## [Excerpt]
---+---

At this point, we think the submitters are better able than us to precisely quantify the best known attacks along the various dimensions of number of bit operations (gates), total memory used, number of reads and writes, and memory access patterns (local vs nonlocal). (Note here that we expect classical attacks to be the deciding factor for whether any of the Round 3 candidates meets category 1.) One place where we feel we might be able to add a bit to the discussion is how to combine these numbers into a single cost estimate.
There have been various cost metrics in the literature for doing this. The most common metrics we’ve seen are
These models have the virtue of being fairly simple, but based on fundamental physical considerations, there are various aspects of each that suggest they may overestimate or underestimate real world costs of some attacks. An alternative approach, given that a category 1 classical attack is “only” something like 6 to 10 orders of magnitude more expensive than what a nation state adversary might be capable of, is to extrapolate from current technology.
We can start out by assigning a dollar cost to NIST’s estimate that brute force AES key search requires 2^143 gates. We’re pretty sure any attack on that scale would need to use custom hardware, like what’s used in bitcoin mining. By doing a little comparison shopping for bitcoin mining equipment, we estimated that the cost of 2^143 bit operations was about 2^64 US$. Most of this went towards paying for energy. The amount of energy involved is roughly what could be collected over the course of 500 years if the earth’s entire surface was tiled with solar panels.
For $2^64 / 500 years, we estimated that something like 2^95-2^100 bits of memory could be maintained. Most of this cost was the cost of periodically replacing hardware, although the cost of power, e.g. assuming the technology in question was hard drive, was sometimes within an order of magnitude.
Given that heat dissipation considerations and the scale of the attack suggest that computing units making random access queries would be distributed around the globe, we found the limiting factor on memory access would probably be long distance communication, e.g. via fiber optics. The cost was somewhat difficult to estimate, so we had a wide range of estimates regarding how much memory bandwidth could be afforded, but we think it’s fairly safe to say that it’s somewhere in the range of 2^105-2^120 bits worth of random access memory queries, with hardware costs exceeding energy costs by a couple of orders of magnitude. Sources of uncertainty included how much installation costs could be amortized away, how long various components last, and whether we should estimate based on market prices for commercial products (which typically transmit less than 100Gbps on a single fiber optic) or based on wildly guessing the cost, if mass produced, of experimentally demonstrated hardware that can transmit 10s of Tbps on a single core fiber optic cable or 100s of Tbps on a multicore fiber optic cable. Note, at the high end, local memory access speeds start mattering.

---+---

## [Given data]
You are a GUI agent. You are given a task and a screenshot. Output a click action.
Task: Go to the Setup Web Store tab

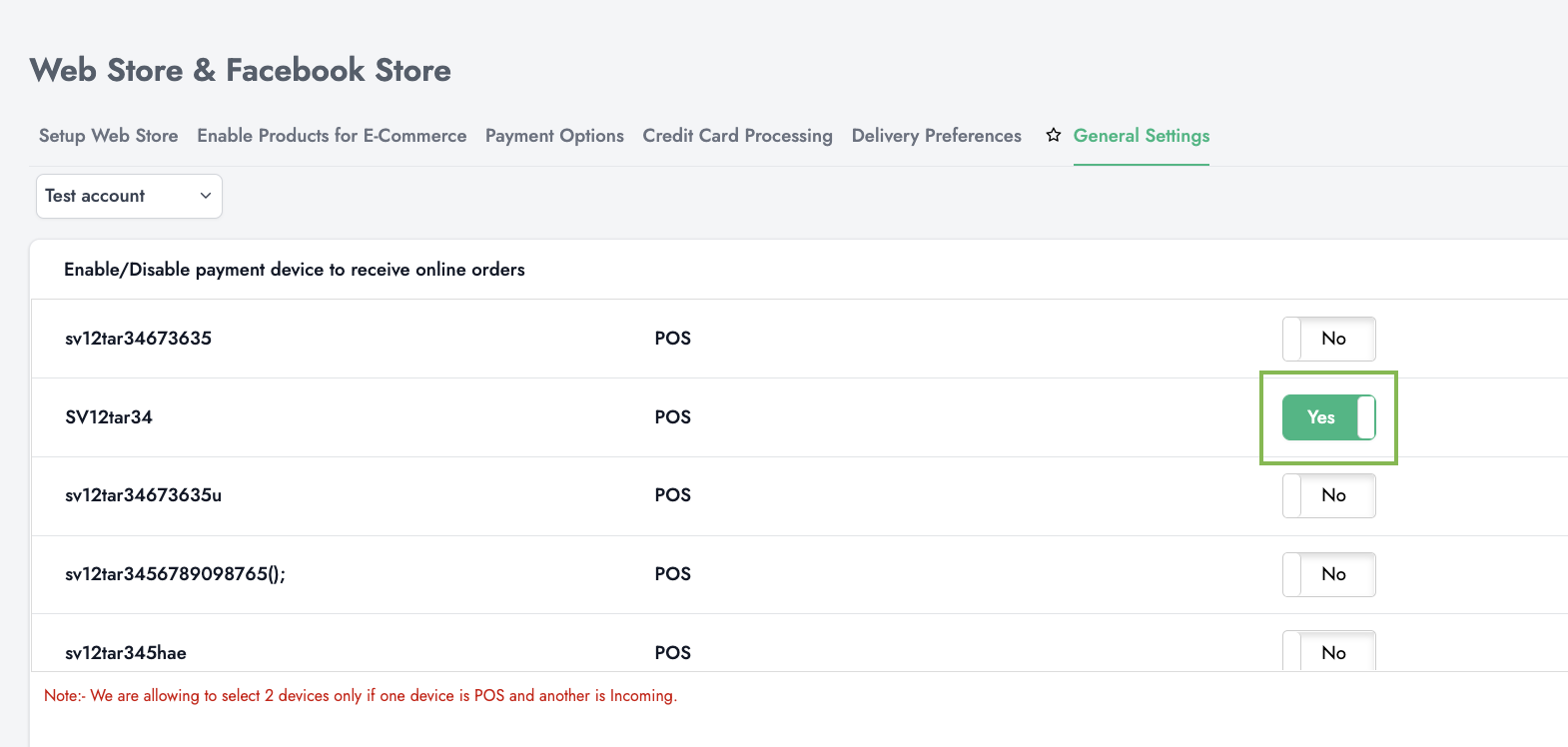tap(108, 136)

---+---

## [Written exercise A]
From the excerpt on attack cost estimates, reproduce the passage from "We can start" to "with solar panels.".
## [Written exercise B]
List the dimensions along which the excerpt on attack cost estimates says the best known attacks can be quantified.
## [Written exercise C]
Answer these from the excerpt on attack cost estimates:
(i) What dollar cost was estimated for 2^143 bit operations?
(ii) How many bits of memory could be maintained for $2^64 over 500 years?
(iii) What was found to be the likely limiting factor on memory access?
The data has no connection to the excerpt on attack cost estimates.

## [Finished answer A]
We can start out by assigning a dollar cost to NIST’s estimate that brute force AES key search requires 2^143 gates. We’re pretty sure any attack on that scale would need to use custom hardware, like what’s used in bitcoin mining. By doing a little comparison shopping for bitcoin mining equipment, we estimated that the cost of 2^143 bit operations was about 2^64 US$. Most of this went towards paying for energy. The amount of energy involved is roughly what could be collected over the course of 500 years if the earth’s entire surface was tiled with solar panels.

## [Finished answer B]
- number of bit operations (gates)
- total memory used
- number of reads and writes
- memory access patterns (local vs nonlocal)

## [Finished answer C]
(i) About 2^64 US$.
(ii) Something like 2^95 to 2^100 bits.
(iii) Long distance communication, for example via fiber optics.